Carbohydrates are not counted and desserts and high-fat foods are not limited. Pizza and burgers are part of your mass-building diet. Your abdominal muscles are not visible, but if you pull down on your stomach skin, you can sort of see one row of abs peeking through. By summer (June or July) you'd like to see a six-pack.
I've seen people start diets in the beginning of January. They know they've added a few pounds of pure fat during the holiday season, and they're fired up to get rid of the excess fat deposits. Monday morning comes around and they make up their own diet and have one grapefruit and a bowl of raisin bran for breakfast. (This is a good start especially since Friday's breakfast was an Egg McMuffin, hashbrowns and a pastry.)
Lunch consists of a hard-boiled egg, 2 slices of melba toast, carrot sticks and a diet soda. Dinner is a huge salad with about one-half cup of ranch dressing. A bedtime snack is a few celery sticks. Day two ends up being much of the same. By day three, many are ready to cave in. The McDonald's drive-thru is just too hard to resist both for breakfast and lunch!

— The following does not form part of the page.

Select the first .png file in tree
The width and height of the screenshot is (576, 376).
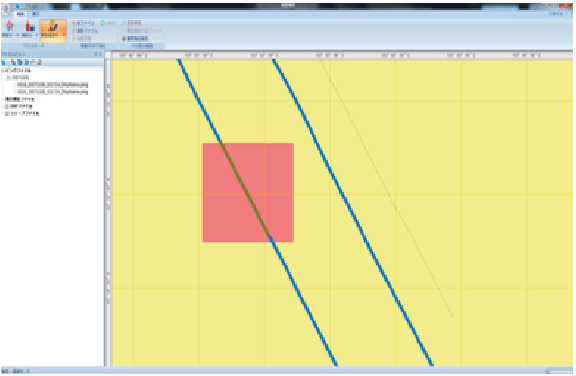(x=52, y=84)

This last person I just described was someone who was making up a diet based on what they "think" a diet should be like. Now, what about the person who reads about someone's incredible 12-week transformation?

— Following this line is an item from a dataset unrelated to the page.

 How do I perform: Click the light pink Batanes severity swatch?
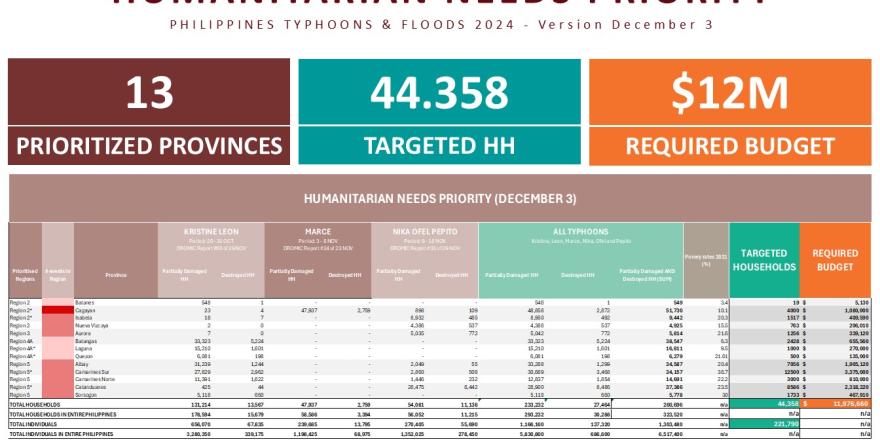point(57,302)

That transformer, who eats an astonishing six to seven times per day, even has their very own secret recipes listed in their article. After trying the transformer's secret recipe for frozen oatmeal and sucralose popsicles, the towel is again thrown in, and McDonald's drive-thru is again waiting with open arms.

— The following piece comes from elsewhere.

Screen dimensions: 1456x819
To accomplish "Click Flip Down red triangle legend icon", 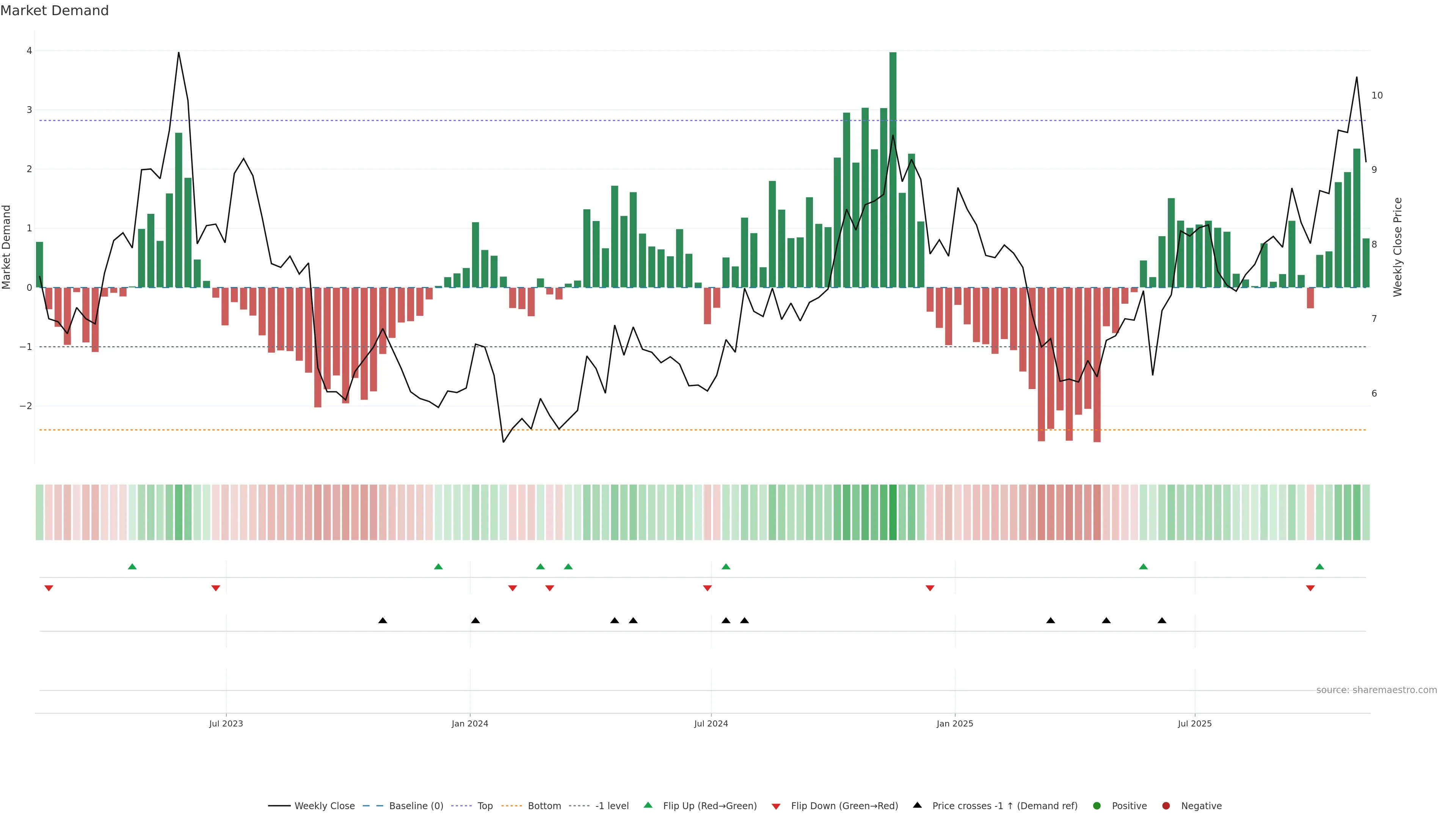I will (776, 806).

The moral behind these two situations is to gradually adjust your diet by making small changes. Don't go from eating Snickers bars to carrot sticks (or frozen oatmeal popsicles as the case might be). That's really hard to do. Most people will fail when they try that type of an abrasive switch.
Starting Off On The Right Foot
A typical get-ripped diet will last about 12-16 weeks. That will give you plenty of time to slowly ease into your diet without abruptly changing anything. It's much easier to make a few small changes at a time.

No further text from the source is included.